With its R-rating, the movie version of "It" lets the kids be more realistically crude and violent, and also shows Bill's little brother Georgie (Jackson Robert Scott) being horribly mauled by Pennywise in the opening act. Wisely, Muschietti doesn't lean too hard on the shocks, spending more time resurrecting the '80s and fleshing out the main trio of Bill, Bev, and Ben. The biggest trouble is that there are seven kids we're following, and a two-hour film isn't enough to give all of them the attention that the filmmakers clearly want to. "It" makes sure that each kid each gets their own encounter with Pennywise and their own specific fear to overcome, but this just ends up making the film feel overly busy and episodic. Mike, Stan, and Richie constantly feel like afterthoughts, caricatures of certain types rather than fully developed characters. Mike is especially aggravating because the film keeps treating him like he has a bigger part than he actually does.
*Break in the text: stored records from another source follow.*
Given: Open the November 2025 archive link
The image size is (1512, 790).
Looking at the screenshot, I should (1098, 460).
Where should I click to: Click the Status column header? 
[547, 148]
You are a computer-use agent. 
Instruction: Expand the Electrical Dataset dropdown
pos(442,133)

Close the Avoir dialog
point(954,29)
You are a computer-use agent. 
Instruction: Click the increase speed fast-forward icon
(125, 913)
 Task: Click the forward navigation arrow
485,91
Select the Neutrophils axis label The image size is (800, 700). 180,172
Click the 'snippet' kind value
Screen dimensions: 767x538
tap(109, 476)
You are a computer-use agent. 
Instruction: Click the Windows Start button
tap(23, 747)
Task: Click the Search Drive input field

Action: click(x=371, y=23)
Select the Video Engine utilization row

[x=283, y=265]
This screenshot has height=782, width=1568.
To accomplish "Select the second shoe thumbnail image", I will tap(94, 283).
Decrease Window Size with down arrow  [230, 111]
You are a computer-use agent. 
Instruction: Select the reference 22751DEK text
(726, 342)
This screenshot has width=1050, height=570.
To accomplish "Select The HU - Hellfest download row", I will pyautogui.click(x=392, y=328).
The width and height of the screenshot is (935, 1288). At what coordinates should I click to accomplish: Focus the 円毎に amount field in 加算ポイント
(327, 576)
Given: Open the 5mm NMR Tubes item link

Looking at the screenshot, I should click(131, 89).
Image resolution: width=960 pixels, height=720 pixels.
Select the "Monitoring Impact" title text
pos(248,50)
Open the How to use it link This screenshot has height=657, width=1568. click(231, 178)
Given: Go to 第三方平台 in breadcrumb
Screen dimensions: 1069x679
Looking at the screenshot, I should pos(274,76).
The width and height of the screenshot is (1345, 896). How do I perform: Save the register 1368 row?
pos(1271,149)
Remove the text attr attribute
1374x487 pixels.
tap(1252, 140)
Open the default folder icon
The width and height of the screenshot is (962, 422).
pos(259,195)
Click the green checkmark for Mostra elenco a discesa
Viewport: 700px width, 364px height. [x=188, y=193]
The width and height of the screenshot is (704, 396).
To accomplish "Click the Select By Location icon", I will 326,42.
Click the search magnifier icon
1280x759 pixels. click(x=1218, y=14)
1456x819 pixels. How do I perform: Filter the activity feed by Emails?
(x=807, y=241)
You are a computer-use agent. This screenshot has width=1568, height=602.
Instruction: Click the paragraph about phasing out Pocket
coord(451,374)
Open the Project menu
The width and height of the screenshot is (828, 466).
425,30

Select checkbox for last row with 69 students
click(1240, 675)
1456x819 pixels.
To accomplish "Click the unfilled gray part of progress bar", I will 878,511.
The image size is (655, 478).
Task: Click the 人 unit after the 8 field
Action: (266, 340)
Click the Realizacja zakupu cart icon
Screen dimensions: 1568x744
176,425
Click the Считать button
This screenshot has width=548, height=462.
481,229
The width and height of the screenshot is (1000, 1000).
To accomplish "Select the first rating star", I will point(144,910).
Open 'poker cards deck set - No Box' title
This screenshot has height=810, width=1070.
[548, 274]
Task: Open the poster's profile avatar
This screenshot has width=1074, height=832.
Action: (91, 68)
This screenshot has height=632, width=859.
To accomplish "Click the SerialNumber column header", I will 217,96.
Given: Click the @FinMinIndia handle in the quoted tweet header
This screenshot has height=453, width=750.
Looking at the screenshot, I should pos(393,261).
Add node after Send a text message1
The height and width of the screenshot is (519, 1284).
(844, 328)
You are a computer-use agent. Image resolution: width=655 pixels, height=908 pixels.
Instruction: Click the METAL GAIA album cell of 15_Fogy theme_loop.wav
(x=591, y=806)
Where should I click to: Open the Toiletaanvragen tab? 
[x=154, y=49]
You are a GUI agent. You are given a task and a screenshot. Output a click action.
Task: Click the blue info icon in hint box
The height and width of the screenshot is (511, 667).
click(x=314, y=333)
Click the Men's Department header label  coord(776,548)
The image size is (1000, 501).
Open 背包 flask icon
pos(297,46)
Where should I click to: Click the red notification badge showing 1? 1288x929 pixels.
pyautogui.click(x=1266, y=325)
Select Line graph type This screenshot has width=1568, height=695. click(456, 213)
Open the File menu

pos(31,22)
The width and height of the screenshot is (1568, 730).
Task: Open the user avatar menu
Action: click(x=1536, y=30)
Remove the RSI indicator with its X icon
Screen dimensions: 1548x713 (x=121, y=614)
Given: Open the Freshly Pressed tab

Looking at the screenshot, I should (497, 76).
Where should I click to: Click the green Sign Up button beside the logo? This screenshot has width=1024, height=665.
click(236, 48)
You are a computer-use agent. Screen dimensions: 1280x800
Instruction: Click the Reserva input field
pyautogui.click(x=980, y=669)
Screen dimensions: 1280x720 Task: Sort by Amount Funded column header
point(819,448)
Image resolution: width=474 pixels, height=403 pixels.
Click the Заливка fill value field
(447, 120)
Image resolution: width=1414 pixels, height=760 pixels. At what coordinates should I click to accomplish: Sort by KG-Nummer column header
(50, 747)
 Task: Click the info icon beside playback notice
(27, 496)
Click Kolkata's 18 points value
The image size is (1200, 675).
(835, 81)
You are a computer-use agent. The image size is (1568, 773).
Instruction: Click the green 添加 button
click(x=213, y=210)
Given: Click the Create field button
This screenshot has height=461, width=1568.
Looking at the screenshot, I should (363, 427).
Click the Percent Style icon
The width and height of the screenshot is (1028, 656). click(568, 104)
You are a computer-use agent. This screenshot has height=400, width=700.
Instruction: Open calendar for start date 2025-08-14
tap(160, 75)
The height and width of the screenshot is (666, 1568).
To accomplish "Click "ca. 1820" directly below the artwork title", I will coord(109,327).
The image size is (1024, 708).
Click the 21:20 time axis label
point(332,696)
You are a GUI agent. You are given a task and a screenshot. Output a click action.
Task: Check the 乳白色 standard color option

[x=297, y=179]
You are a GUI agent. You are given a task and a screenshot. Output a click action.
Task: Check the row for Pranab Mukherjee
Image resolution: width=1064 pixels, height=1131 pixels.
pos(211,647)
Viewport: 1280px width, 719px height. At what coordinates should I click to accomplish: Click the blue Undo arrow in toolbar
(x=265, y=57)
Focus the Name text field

I suspect some of his scenes were cut for time.
This is a shame, because the depiction of the kids is easily the best part of "It." I've tried to avoid drawing parallels to Netflix's "Stranger Things," but they're unavoidable. "It" is another in the quickly emerging genre of nostalgic '80s throwbacks centered around adventurous kids on bikes. Watching them simultaneously contend with supernatural and real-world monsters together is way more engaging than the parade of CGI funhouse scares that the movie deploys. Sophia Lillis, Jeremy Ray Taylor, and Jack Dylan Grazer are the young actors I'd single out as MVPs, but I wouldn't be surprised if in twenty years we looked back at "It" as a film where half a dozen young stars broke out. And it's a good reminder that there aren't nearly as many films with good roles for kids this age as there used to be.
As a horror film, "It" is serviceable, but not really to my tastes. The visuals struck me as too flashy to be properly scary. Some of these scare sequences are very impressive, like Pennywise revealing himself in a series of still photos, but the clown loses a lot of his effectiveness with so much repetition. Individual moments and bits of Skarsgaard's performance were unnerving, but not consistently. I also found that I was admiring the stylized fantasy atmosphere of some of the scare sequences or their neat little technical tricks more than I was actually being scared. The simpler stuff like the kids being bullied, or Bev being menaced by a family member created far more tension. Also, despite that R-rating, I found a lot of the content was toned way, way down from the book, to the point that a lot of the most memorable sequences didn't come off nearly as well as I'd hoped. The opening shocker with Georgie is as good as it gets.
Still, I enjoyed the movie enough that I'm very curious about what the sequel with the adult characters is going to look like. The consensus is that the material is weaker, but that doesn't mean the adaptation has to be. And though there are definitely flaws, the filmmakers have created a pretty solid foundation to build the next film on.